Ein Bootsunglück in Süditalien kostete mindestens 62 Menschen das Leben. Ihr Schiff, das aus der Türkei kam, zerbrach 100 Meter vom Ufer entfernt.
Nach dem Untergang eines Flüchtlingsboots vor Crotone, an der südlichen Küste Italiens, befragen nun Behörden die Überlebenden. Was ist passiert? Wie kam es zu diesem Unglück, bei dem mindestens 62 Menschen ums Leben kamen? Über ein Dutzend der Toten waren Kinder und mehr als 30 Frauen.
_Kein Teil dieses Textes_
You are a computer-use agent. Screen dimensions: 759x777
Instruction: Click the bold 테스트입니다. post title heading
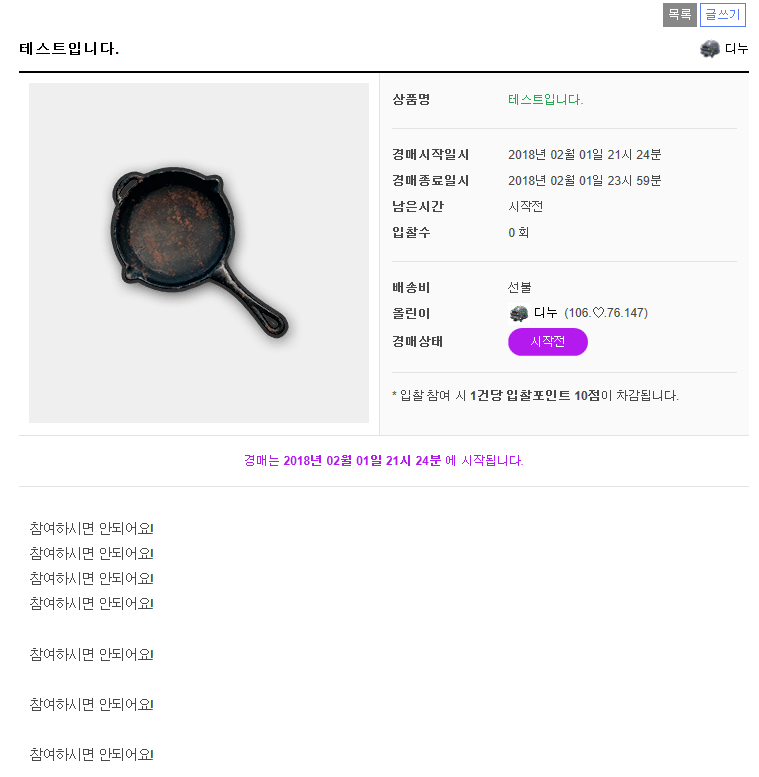[x=69, y=49]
Von den 80 Überlebenden befinden sich einige im Spital, andere wurde in ein Auffanglager nach Capo Rizzuto gebracht. Die meisten stehen unter Schock, wie "Corriere della Sera" berichtet. Loredana Pisani, Leiterin des Diözesanen Zentrums für Migranten in Crotone, besuchte sie.
Schlepper änderten die Route in letzter Minute
"Es war dunkel, es muss etwa fünf Uhr gewesen sein. Plötzlich sahen die vier Schlepper, die im Boot sassen, Lichter am Strand, die in der Dunkelheit nach oben leuchteten», erzählten die traumatisierten Menschen Pisani. Zu diesem Zeitpunkt waren die Migranten aus Afghanistan, Pakistan und dem Iran bereits rund 930 Kilometer vom türkischen Izmir kommend über eine Woche an Bord des 20 Meter langen Bootes über das Mittelmeer gereist. Das Ufer war nur noch 100 Meter entfernt.
Die Schleuser bekamen daraufhin wohl Angst, weil sie dachten, es sei die Polizei, die auf sie wartete. Also änderten sie den Kurs, um woanders an Land zu gehen. Sie mussten sich aber beeilen und die Geschwindigkeit des Bootes erhöhen. Die einzige Möglichkeit war, das Gewicht an Bord zu reduzieren. Also warfen sie Menschen ins Meer. Mindestens 20 Menschen. Kinder. Das berichteten mehrere Überlebende.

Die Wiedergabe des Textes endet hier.